つくづく・・・世の中にはいろんな人がおるな。


「事実は小説より奇なり」


とは、よく言ったものだ。


かくいう僕も、たまーになら、


「あれ・・・なんだかこれ、漫画みたいな展開だな」


という、不可思議な出来事や運命的な巡り合い・再会なんかを経験したことも、まあ、無くは無いのだけど、ただ1点・・・僕は、


「人の死」


とは、かなり縁遠いところで生きているな、とあらためて実感したんだ。



僕にはこれまでの人生で、身近な人間の死というものを体験したことが無い。


いや、無いわけでは無いのだけれど、例えばそれは、幼少の頃の微かな記憶の中のことだったり、また、老衰で天寿を全うして自然のままに亡くなる祖父の死だったりと、それは、


「違和感の無い死」


・・・というとヘンかもしれないが、とにかく僕は、人の死で悲しい思いをした経験が全く無いんだ。
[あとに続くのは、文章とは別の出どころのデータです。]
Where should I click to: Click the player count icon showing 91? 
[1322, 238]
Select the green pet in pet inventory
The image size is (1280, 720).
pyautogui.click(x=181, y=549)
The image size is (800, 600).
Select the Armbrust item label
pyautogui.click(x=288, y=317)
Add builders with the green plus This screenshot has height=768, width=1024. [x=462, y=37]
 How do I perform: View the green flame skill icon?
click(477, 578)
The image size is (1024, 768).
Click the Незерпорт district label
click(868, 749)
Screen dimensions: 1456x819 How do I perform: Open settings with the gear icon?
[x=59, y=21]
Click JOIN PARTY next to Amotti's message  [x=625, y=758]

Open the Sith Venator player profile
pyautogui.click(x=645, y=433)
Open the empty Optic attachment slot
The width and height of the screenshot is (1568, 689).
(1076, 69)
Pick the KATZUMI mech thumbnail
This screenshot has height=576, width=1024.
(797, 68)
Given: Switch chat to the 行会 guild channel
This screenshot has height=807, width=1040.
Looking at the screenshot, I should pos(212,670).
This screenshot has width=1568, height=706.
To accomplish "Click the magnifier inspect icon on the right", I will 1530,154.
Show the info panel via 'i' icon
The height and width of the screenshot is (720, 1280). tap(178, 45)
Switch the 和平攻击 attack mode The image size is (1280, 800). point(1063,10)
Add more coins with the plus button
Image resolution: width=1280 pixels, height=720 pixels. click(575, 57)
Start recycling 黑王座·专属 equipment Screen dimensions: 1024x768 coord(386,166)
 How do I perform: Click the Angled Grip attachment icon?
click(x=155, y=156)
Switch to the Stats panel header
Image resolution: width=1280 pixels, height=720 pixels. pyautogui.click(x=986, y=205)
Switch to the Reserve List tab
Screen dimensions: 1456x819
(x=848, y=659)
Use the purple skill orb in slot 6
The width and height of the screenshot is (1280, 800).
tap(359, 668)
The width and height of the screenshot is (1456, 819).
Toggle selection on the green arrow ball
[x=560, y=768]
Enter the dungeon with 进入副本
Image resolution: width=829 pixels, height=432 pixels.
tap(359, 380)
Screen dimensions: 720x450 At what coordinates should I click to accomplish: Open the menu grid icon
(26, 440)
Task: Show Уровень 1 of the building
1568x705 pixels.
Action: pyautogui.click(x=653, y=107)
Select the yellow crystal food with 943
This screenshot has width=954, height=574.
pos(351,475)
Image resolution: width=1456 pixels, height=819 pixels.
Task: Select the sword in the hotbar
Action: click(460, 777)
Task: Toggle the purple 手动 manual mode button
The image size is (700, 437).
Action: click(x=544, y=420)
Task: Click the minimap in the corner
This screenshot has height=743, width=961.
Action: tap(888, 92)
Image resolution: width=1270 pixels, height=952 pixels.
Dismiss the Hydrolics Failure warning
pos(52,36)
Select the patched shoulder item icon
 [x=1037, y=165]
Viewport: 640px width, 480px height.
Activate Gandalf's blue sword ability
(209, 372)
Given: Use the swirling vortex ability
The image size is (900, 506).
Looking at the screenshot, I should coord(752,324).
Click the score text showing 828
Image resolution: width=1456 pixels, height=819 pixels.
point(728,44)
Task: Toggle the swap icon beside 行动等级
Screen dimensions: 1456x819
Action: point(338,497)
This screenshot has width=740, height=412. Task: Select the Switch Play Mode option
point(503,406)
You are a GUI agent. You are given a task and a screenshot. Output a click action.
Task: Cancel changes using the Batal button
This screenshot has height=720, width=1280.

だからさ、そういう「身近な人の死」を知っている人に出会うと、僕はなんだか不思議な気持ちになるんだ。


そして、そういう人に限って、一度ならず、何度でも、そういう事態に出くわしていたりするから、これまた不思議なんだ(・・・この辺、昨日ブログに書いた記事と似てる)。



・・・なんだろな。



エヴァンゲリオンで加持リョウジさんは「男と女はとうてい分かり合えない生き物同士なのだ」的名台詞を残したけども、同じように、「人の死」を知っている人と、それを知らない僕との間にも、なにか決定的な人生観・価値観の相違があるのではなかろうか。そんな気がする。



「人の死」を知ることで、きっと人は「死後の世界」ってヤツの存在を信じ始めるのだろう。


「人の死」を知ることで、きっと人は強くなり、マトモになり、涙もろくなり、深く考えるようにもなるだろう。


「人の死」を知る人には、何か妖艶な魔と魅が宿っていることがある。・・・その妖光は僕にはちょっと強すぎる(ポムじいさん風に)。




まあ、・・・それらは全て、僕の想像の範疇を出ないのだけど。